Construire une œuvre cohérente et attractive d’une vingtaine de minutes n’a rien d’évident. Yasuhiro Yoshiura a néanmoins relevé le défi en s’attelant à la réalisation de Pale Cocoon, un projet ambitieux qui, s’il prend place dans un futur lointain et glacial, fait pourtant écho à une actualité brûlante. En effet, cette OAV produite par le studio Rikka nous offre la vision d’un avenir où l’humanité a fui la surface d’une Terre devenue invivable. Enterrés dans des villes dont les étages s’enfoncent toujours plus bas, les hommes ont même fini par oublier les causes de la catastrophe.
Avant de se lancer dans l’aventure Pale Cocoon, Yasuhiro Yoshiura s’était déjà fait remarquer en 2002 avec une autre œuvre de science-fiction, Mizu no Kotoba. Cet étonnant petit film de neuf minutes utilisait déjà avec brio les images de synthèse en jouant sur la mobilité de la caméra et sur l’utilisation ingénieuse de la vue subjective. Des qualités que l’on retrouvera dans Pale Cocoon quatre ans plus tard. Après un détour du côté de deux festivals européens de cinéma - le Future Film Festival de Bologne et le Festival International du Film Fantastique de Bruxelles - la bobine avait finalement bénéficié d’une sortie DVD en 2008 chez Dybex.

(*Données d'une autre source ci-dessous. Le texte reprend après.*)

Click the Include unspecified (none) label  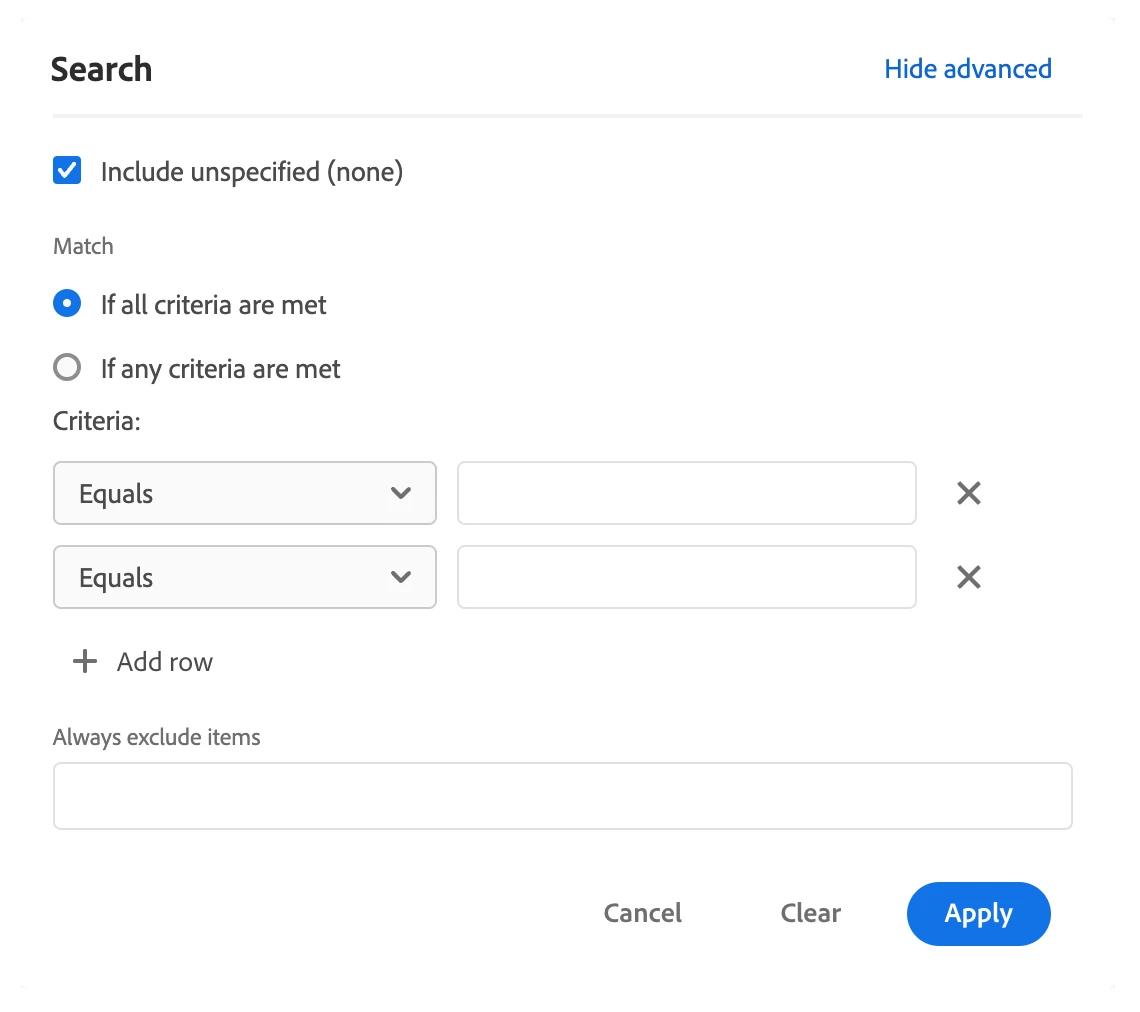[251, 172]
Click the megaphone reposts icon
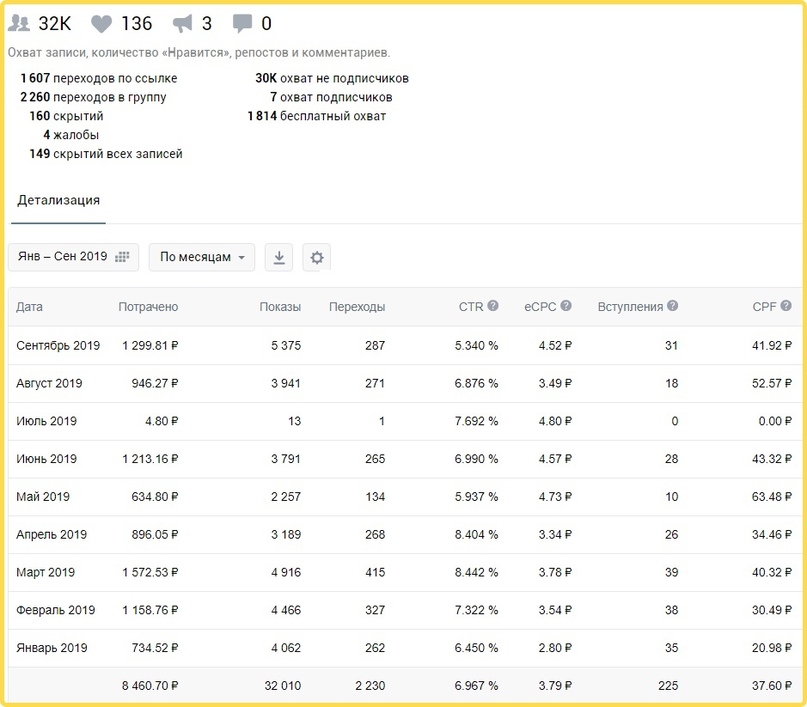This screenshot has width=807, height=707. click(x=182, y=24)
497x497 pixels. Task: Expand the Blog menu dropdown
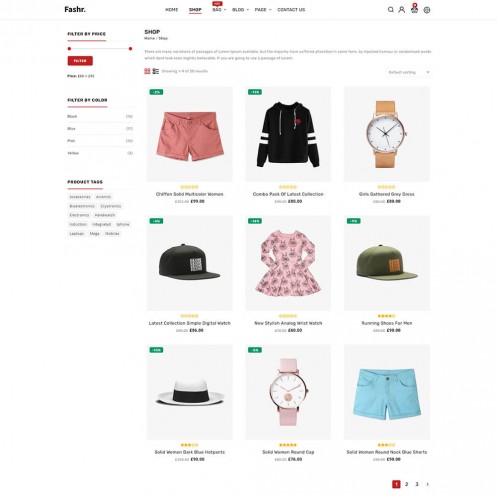(240, 10)
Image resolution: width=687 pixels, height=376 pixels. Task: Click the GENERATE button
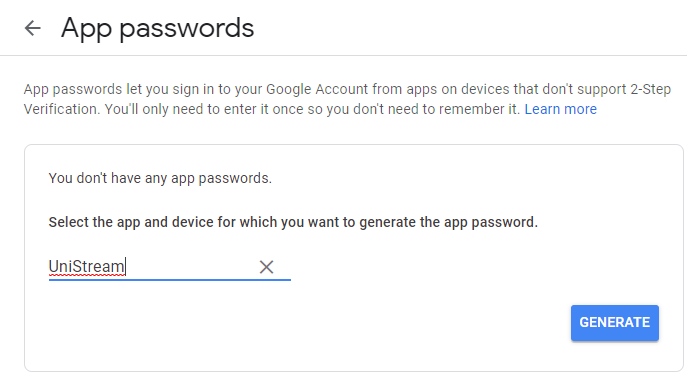pos(615,323)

Dans Pale Cocoon, les hommes habitent désormais sous terre, à une profondeur indéterminée. Ura est l’un d’entre eux. Il travaille aux archives où il exhume des documents informatiques, des fragments d’images ou de vidéos. Cela fait longtemps que les bureaux voisins du sien sont vides mais qu’importe, il aime son job. Des bribes du passé de l’humanité lui passent sans cesse entre les mains, ce même passé que les gens ont fini par oublier. Lui veut s’en rappeler. Toutes ces étendues de verdure et de ciel bleu, cette faune et cette flore… il veut s’en souvenir. Mais ce qu’il souhaite le plus, c’est de découvrir ce qui est arrivé à la Terre, ce qui a poussé l’humanité à s’enterrer en troquant les rayons du soleil contre la froideur blafarde des néons.

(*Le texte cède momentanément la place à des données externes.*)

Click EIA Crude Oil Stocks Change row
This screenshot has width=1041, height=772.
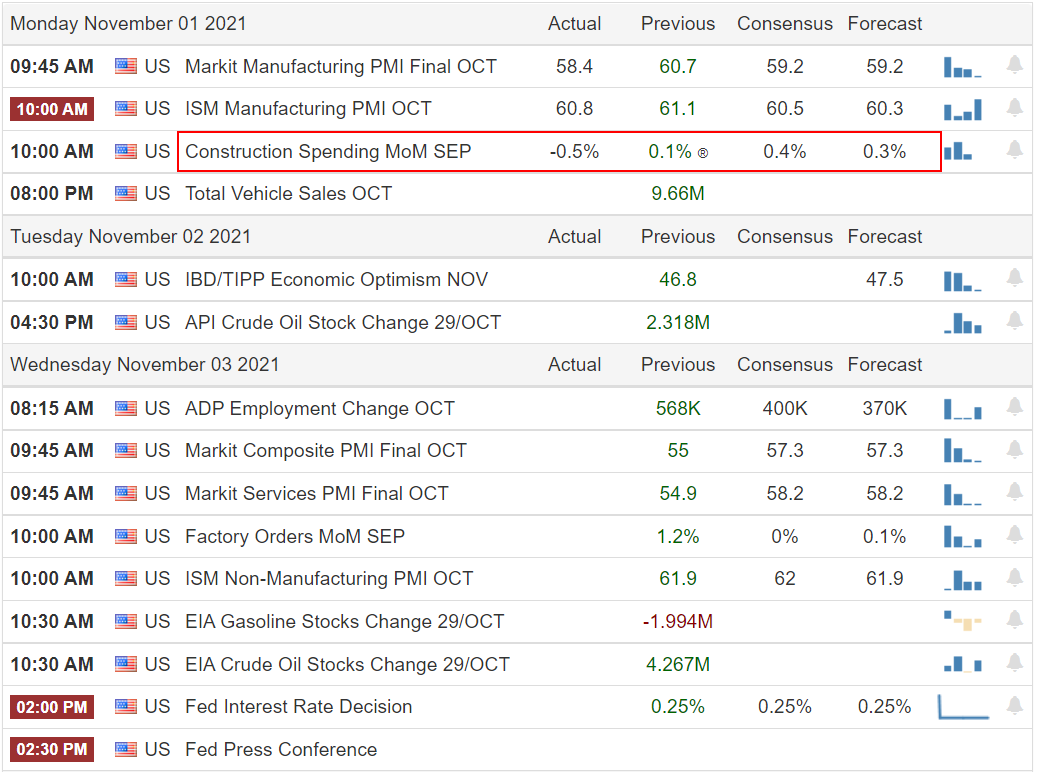[x=347, y=665]
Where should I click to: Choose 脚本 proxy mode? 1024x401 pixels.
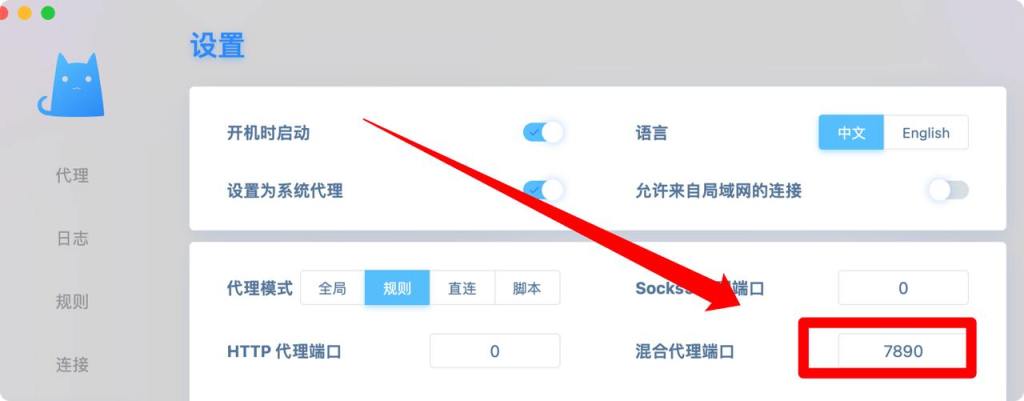point(527,287)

Son amie Riko ne partage pas sa soif de vérité. Quel intérêt de se remémorer la stupidité de l’homme, celle qui l’a poussé à détruire sa propre planète ? Un autre collègue d’Ura va jusqu’à espérer que toutes ces archives soient fausses. Finalement, un évènement particulier va bouleverser le quotidien de notre archiviste collectionneur de souvenirs : la découverte d’un extrait vidéo où une femme apporte enfin une réponse à ses questions. Nous n’en dirons pas plus mais sachez que la conclusion de l’OAV frappe vraiment très fort. Bien plus qu’un simple twist visant à surprendre le spectateur, l’épilogue est d’une beauté stupéfiante.

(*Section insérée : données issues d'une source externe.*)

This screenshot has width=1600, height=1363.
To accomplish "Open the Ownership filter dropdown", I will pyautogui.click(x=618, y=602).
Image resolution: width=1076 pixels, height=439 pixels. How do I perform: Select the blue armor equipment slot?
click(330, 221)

La belle musique de Pale Cocoon aurait sans doute gagné à être plus discrète pour amplifier l’ambiance déshumanisée et claustrophobique qui s’installe dès les premières minutes. Toutefois, les choix de couleurs très judicieux - gris, verts, marrons – suffisent à pallier ce petit défaut. Seules les images d’archives apportent une alternative à ces teintes métalliques et glacées. Signalons d‘ailleurs le soin extrême apporté à la modélisation des écrans tactiles d’ordinateurs. Quelques décors s’avèrent également très réussis : c’est le cas du fameux escalier soutenu par des plates-formes grillagées où Riko a pris l’habitude de s’allonger. Reste le character-design épuré et tout en courbes qui ne plaira sans doute pas à tout le monde mais qui a le mérite d’être original et personnel.
Les multiples zones d’ombre de l’histoire donnent finalement du charme à cette petite OAV auréolée de mystère. A moins d’être allergique aux images de synthèse et de ne pas supporter les animes qui prennent un peu leur temps, Pale Cocoon constitue une belle expérience que tout amateur curieux de science-fiction se doit de découvrir.